So, although there is a party tonight to go along with the symposium, and I really thought about going, because I need to get to know these people so I can pick out my committee for my dissertation...I'm doing something awesome. I've been so damn stressed this week (see....my first F in grad school from Monday) and I just need to celebrate these small victories before another round of grueling tests.

I promise I'll write a more interesting blog next time...and it will include headless babies. And halloween talk....

Bye!

Thursday, September 15, 2011

Tour of My Madness

I've never been one for interior decorating. I've more been one for collecting pretties and piling them in a corner to get dusty. And piling trash, papers, "goodwill stuff", etc...

But, I think I finally am starting to like the way my house looks. I still need to clean, need to organize, need to hang more art, but there are things I look around and I LOVE. Let me be vain and share some things with you! (good and bad...) Click on the pictures to see'um all big.

Here you can see my sexy bike I got free from a friend who moved, my awesome cheap estate sale rocking chair, the bedside table from my brother's childhood bedroom that I thankfully got from Mom before the tornado, and our lovely record collection. The David Bowie boxed set on the top of the shelves is what I used to propose to Mike, so it gets prominent display (plus, its awesome anyway). Oh, and there's Jane, napping.


Mah purdy mantle. I love having a fireplace, even if its just a gas stove in there. This is where our tv was until a short time ago when we got tired and rearranged all the furniture. Also, I will never live in a house that has anything but wood floors. For someone who is not in the least germ phobic, carpet icks me out. You can see and feel when wood floors are dirty (and you know, I don't clean them that often, but still). Carpet can hide stuff, and ew. Plus, it helps my allergy to not have all the dog hair trapped in the floor. I digress. Look at my mantle.

That deer makes me insanely happy right now. I got it a few weeks ago at a garage sale for 50cents. It has a hole in its back that I plan to put an air plant in. When I sit on the couch, I find myself staring at the damn deer and smiling. I'm strange. The cross stitch was done by my lovely cousin. The letterpress blocks are one of my obsessions, I found all of these in a bag for $2 at a garage sale on the same day as the deer. SCORE. I heart cigar boxes, and get all of mine from Mike's fave cigar store on 63rd, where all boxes are $1 and they always have pretty ones. Its hard for me not to own 50 of them, so I give them away at xmas so I can get new ones.

The painting is done by our bestie Jason. He doesn't really like it, but I love having something someone I know painted, and I like the colors in it. And that I have big gross teeth as one of the focal points of my living room. He also made the baby heads. They are ridiculously heavy and used to live in our scorpion's cage. RIP Bobby Peru... Also, more letterpress, and a picture of Lando all Russian old lady in a christmas scarf.
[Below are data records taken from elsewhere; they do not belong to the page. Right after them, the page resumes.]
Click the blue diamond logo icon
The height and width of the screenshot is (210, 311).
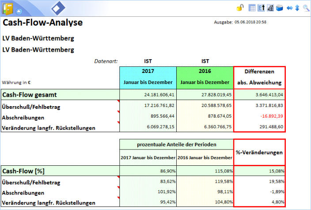pyautogui.click(x=58, y=8)
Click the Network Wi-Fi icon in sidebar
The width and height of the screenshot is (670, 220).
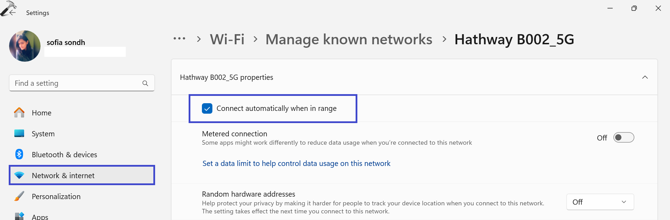click(x=19, y=175)
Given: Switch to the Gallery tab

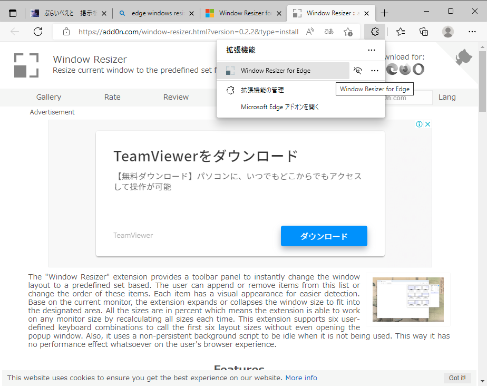Looking at the screenshot, I should (48, 97).
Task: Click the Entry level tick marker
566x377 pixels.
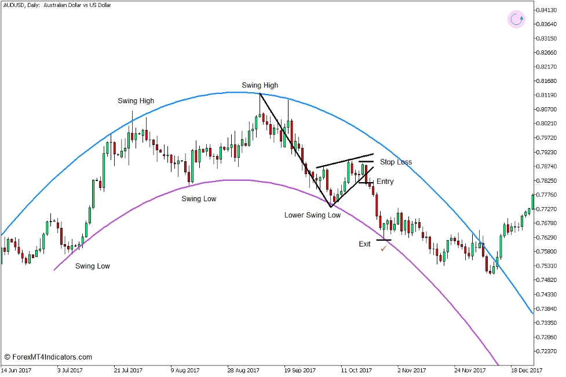Action: coord(367,183)
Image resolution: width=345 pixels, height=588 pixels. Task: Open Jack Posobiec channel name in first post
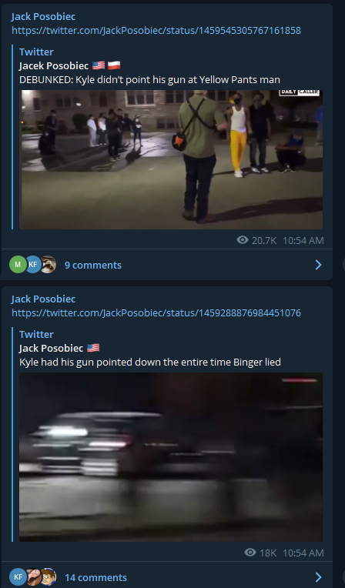pos(43,16)
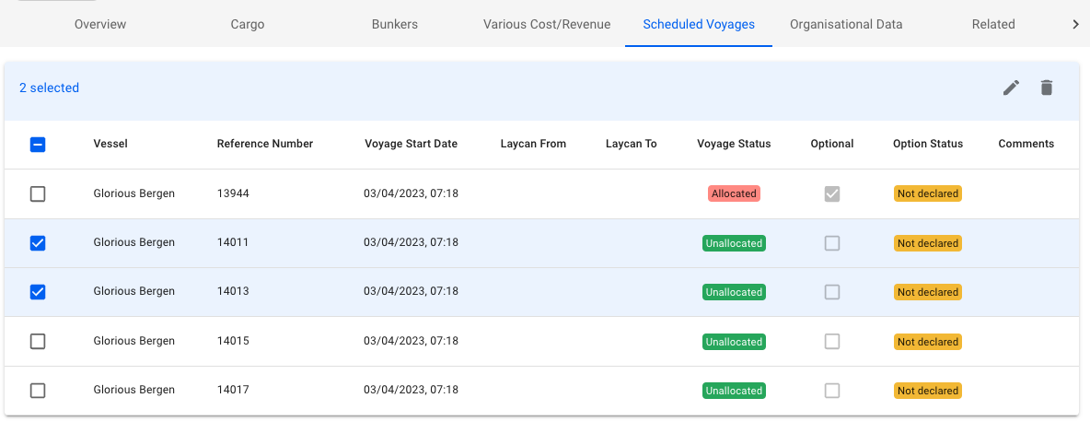
Task: Click the red Allocated status badge
Action: [x=734, y=193]
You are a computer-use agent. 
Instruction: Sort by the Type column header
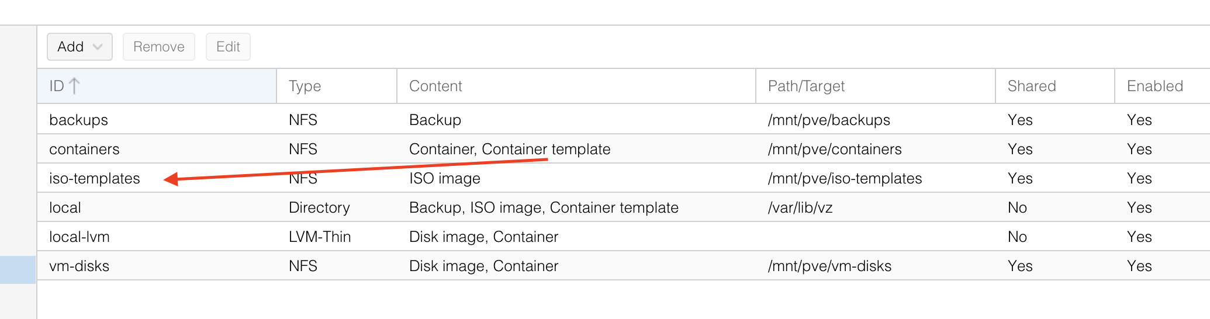click(x=305, y=86)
Don't forget the weird random animal bone I found in the road one day.

Our pretty pretty red couch. It makes me happy, even piled with my school crap. Also ignore the crap piled on the coffee table. Look at our pretty dvd/bluray collection instead. That's not even all of it.
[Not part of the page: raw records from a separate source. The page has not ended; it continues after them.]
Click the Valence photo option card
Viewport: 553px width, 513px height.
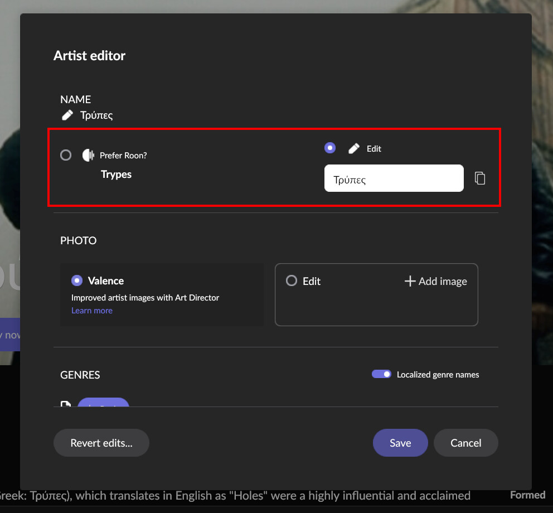click(x=162, y=294)
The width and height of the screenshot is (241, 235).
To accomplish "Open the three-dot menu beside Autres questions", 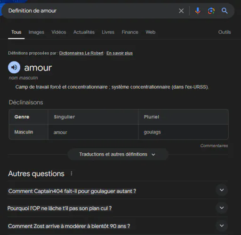I will [72, 173].
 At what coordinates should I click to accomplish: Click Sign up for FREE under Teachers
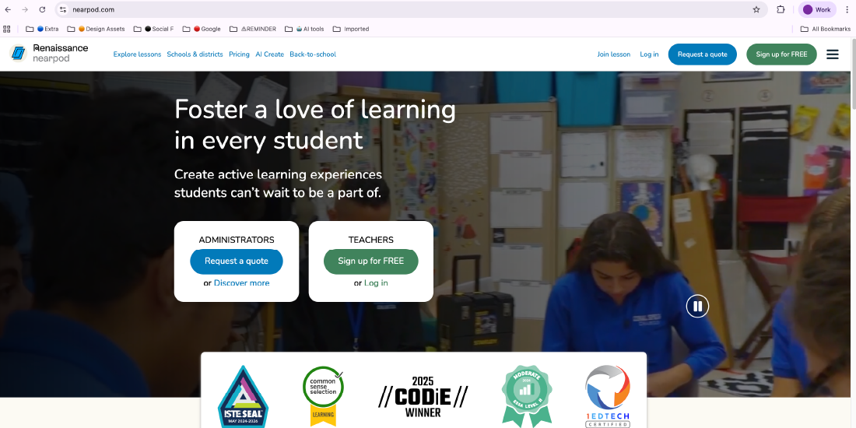(x=370, y=261)
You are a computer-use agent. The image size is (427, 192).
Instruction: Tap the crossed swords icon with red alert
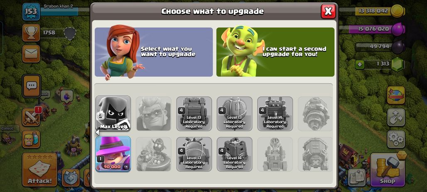tap(31, 117)
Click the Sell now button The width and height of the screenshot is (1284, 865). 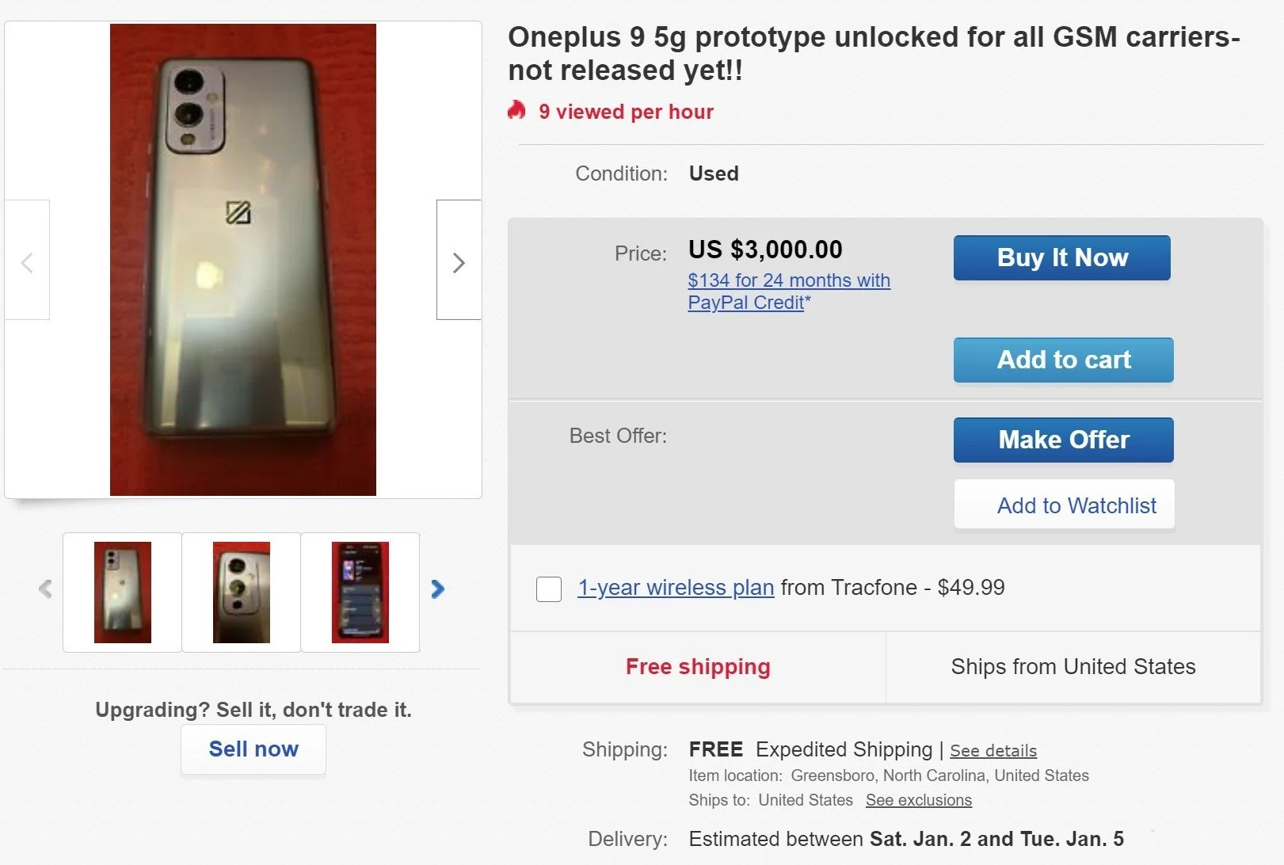click(x=253, y=749)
What I have dubbed my "reading nook" even though its just right beside the couch. Bought these from someone who got them from a closing Starbucks, and they are big and super comfy. Behind them is what's left of our once ginormous CD collection, as we've slowly changed everything but our absolute favorites to either record, digital, or both.
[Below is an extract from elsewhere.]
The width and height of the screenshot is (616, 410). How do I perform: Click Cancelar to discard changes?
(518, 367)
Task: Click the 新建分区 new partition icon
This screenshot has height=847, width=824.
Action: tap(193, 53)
An example of the bad. No matter how often I clean it off, my kitchen table becomes a mess about a day later. At Leigh's bridal shower last week there was someone saying "Oh, that's a man for you, any flat surface and they'll pile stuff on it!" Yeah well, not in my relationship, its all me, baby. But there's a cool Flaming Lips poster and my sweet little Domokun couple in the back!

Gratuitous cute nephews shot! Plus baby Lynsie, small Mike, and bridal fair photo booth shots with Mom.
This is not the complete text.